Excerpt:
* * * *

SUNAC CHINA HOLDINGS LIMITED 融創中國控股有限公司

(Incorporated in the Cayman Islands with limited liability)

(Stock Code: 1918)

NOTICE OF EXTRAORDINARY GENERAL MEETING

NOTICE IS HEREBY GIVEN THAT an extraordinary general meeting (the “ Meeting ”) of Sunac China Holdings Limited (the “ Company ”) will be held at Multifunctional Hall, 2nd Floor, Xishanhui Business Club, 1 Dehui Road, Haidian District, Beijing, China on 30 June 2015 at 10:00 a.m. for the purpose of considering and, if thought fit, passing (with or without amendments) the following ordinary resolutions:

  1. THAT the sale and purchase agreement dated 30 December 2014 entered into among Lead Sunny Investments Limited (a direct wholly-owned subsidiary of the Company), Sunac Greentown Investment Holdings Limited (a subsidiary of the Company owned as to 50% by each of the Company and Greentown China Holdings Limited) and the Company (the “ Share Sale and Purchase Agreement ”, a copy of which is marked “A” and signed by the chairman of the Meeting for the purpose of identification) and all the transactions contemplated thereunder (the “ Offshore Transaction ”) be and are hereby approved, confirmed and/or ratified (as the case may be); and that any one director or (if affixing of seal is required) any two directors of the Company be authorised for and on behalf of the Company, among others, to sign, execute, perfect, deliver (including under seal where applicable) of all such documents and deeds, and to do or authorise doing all such acts, matters and things, as he may in his absolute discretion consider necessary, expedient or desirable to give effect to and implement and/or complete all matters in connection with the transactions contemplated under the Share Sale and Purchase Agreement and to waive compliance from or make and agree such variations of a non-material nature to any of the terms of the Share Sale and Purchase Agreement, as he may in his absolute discretion consider to be desirable and in the interests of the Company and all of such acts of director(s) as aforesaid be hereby approved, ratified and confirmed.”

* * * *

Given information:
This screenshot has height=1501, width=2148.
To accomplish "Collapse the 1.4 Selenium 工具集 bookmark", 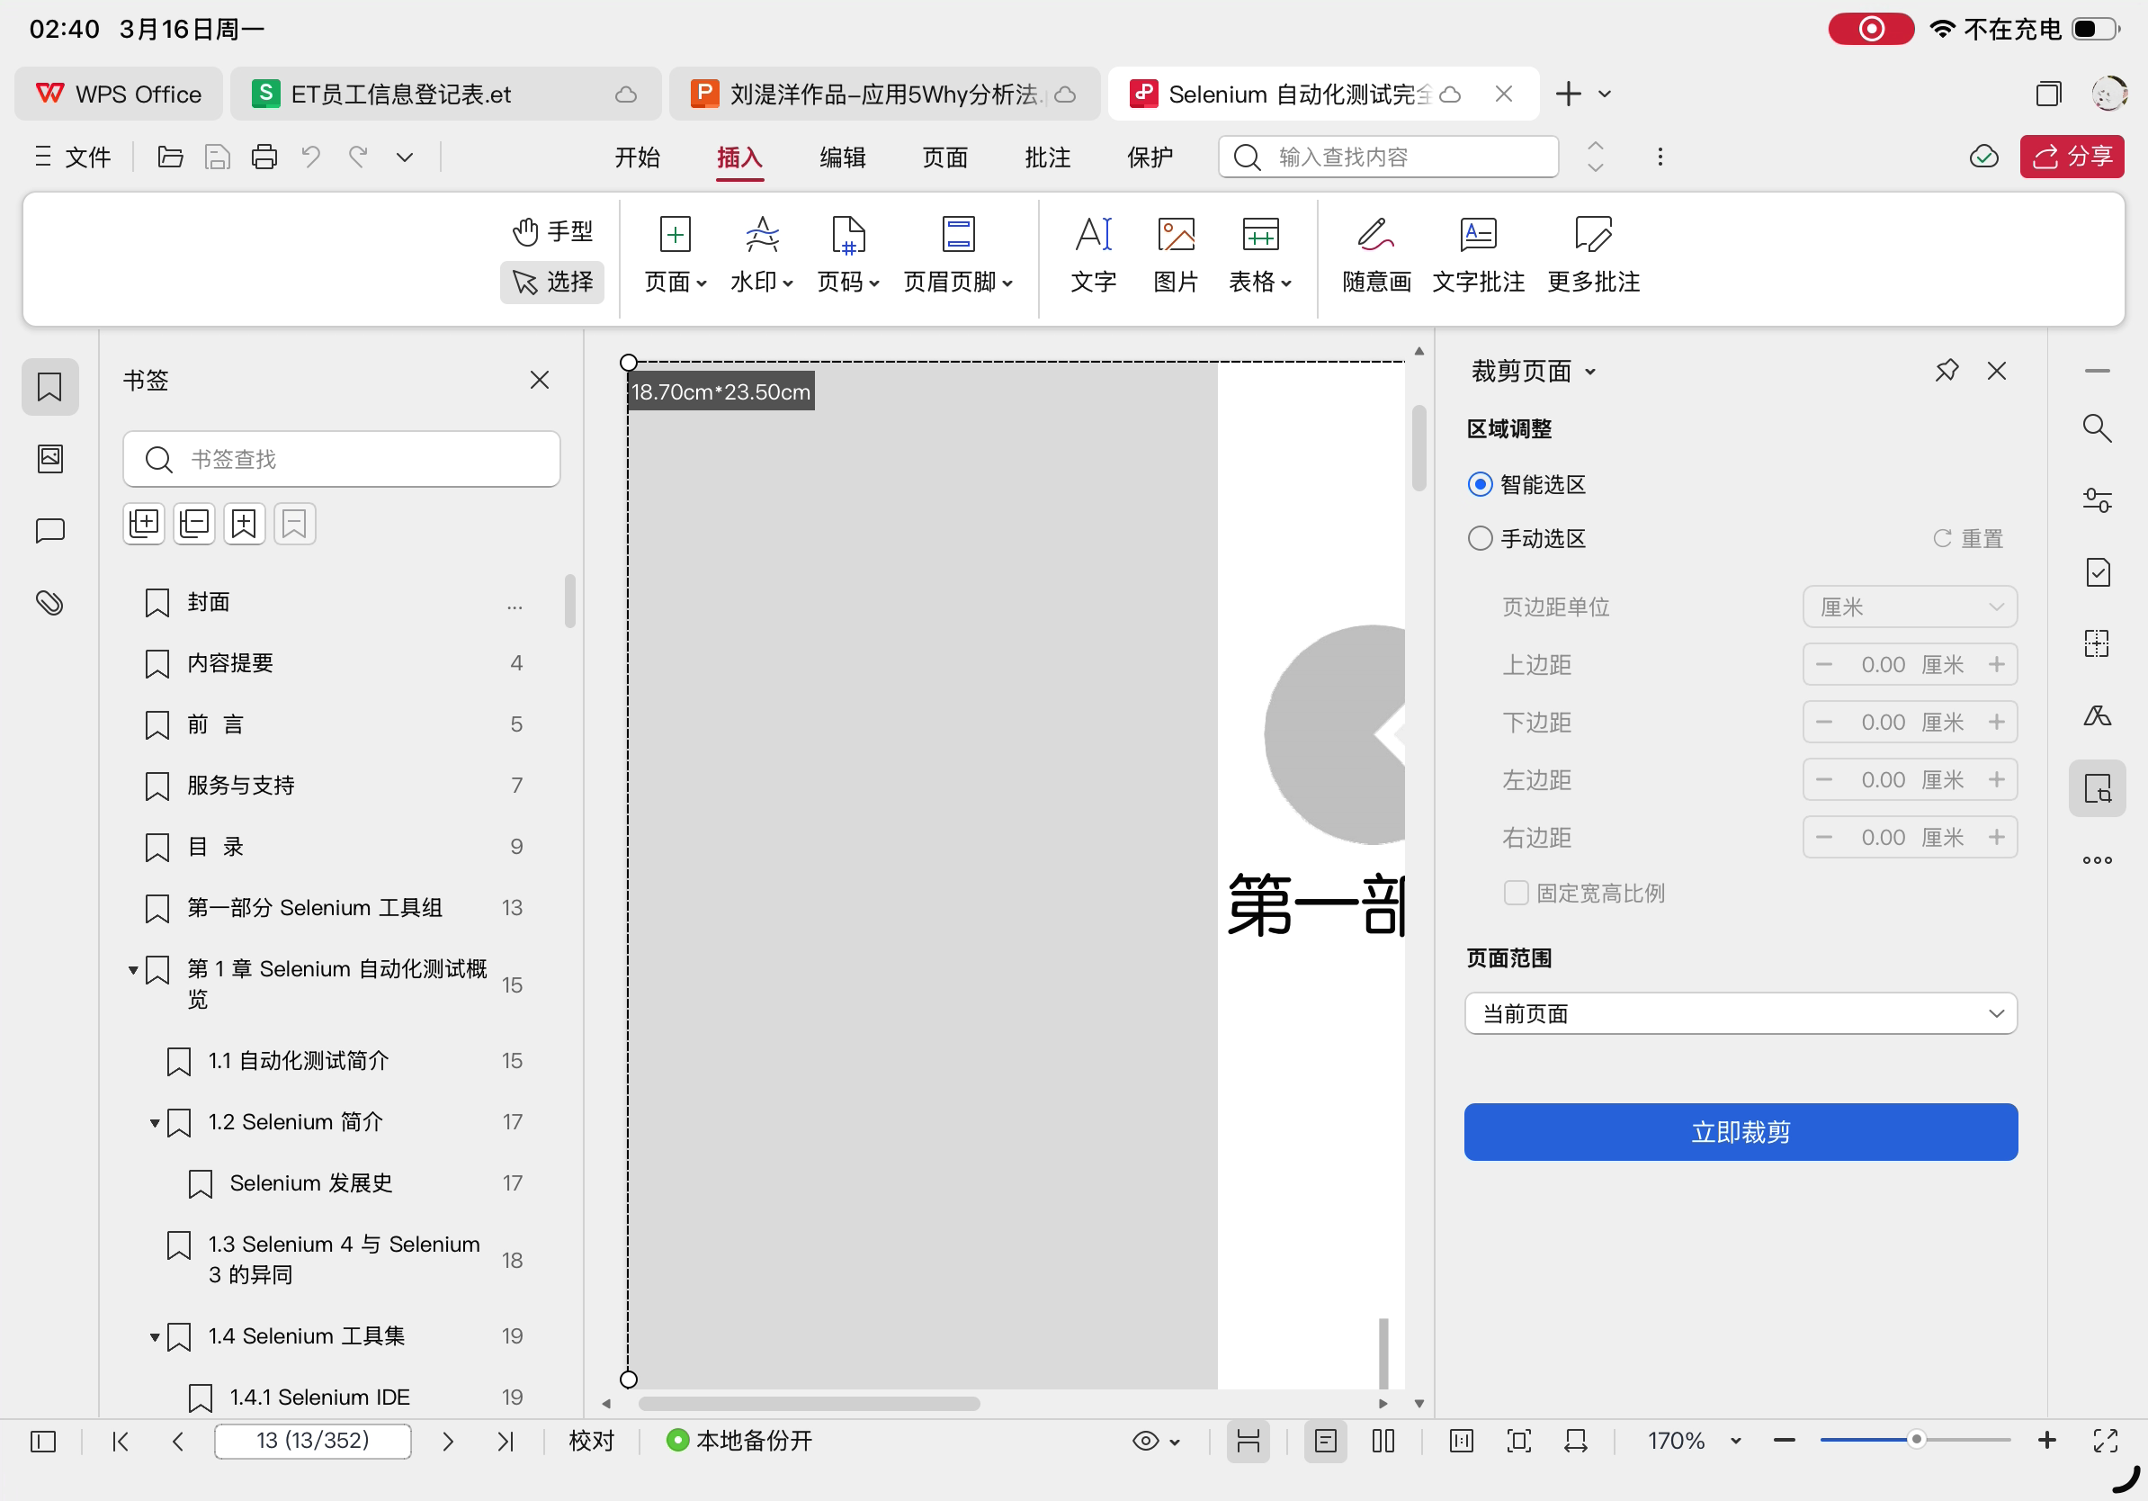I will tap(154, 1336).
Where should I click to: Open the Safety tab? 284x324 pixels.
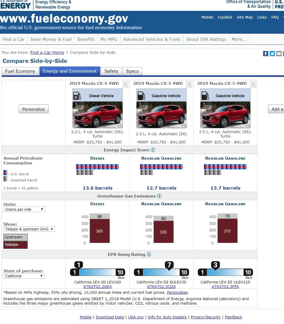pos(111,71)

* * * *

Instructions:
a. List every company the meeting notice names in full.
b. For each statement, say yes or no according to the meeting notice, and quote the words that decide it. (i) The meeting takes place in Beijing on 30 June 2015. (ii) Greentown China Holdings Limited owns half of Lead Sunny Investments Limited. (iii) The sale and purchase agreement is dated 30 December 2014.

Results for each task:
a.
Sunac China Holdings Limited
Lead Sunny Investments Limited
Sunac Greentown Investment Holdings Limited
Greentown China Holdings Limited

b.
(i) Yes: "Haidian District, Beijing, China on 30 June 2015 at 10:00 a.m."
(ii) No: "Lead Sunny Investments Limited (a direct wholly-owned subsidiary of the Company)"
(iii) Yes: "the sale and purchase agreement dated 30 December 2014"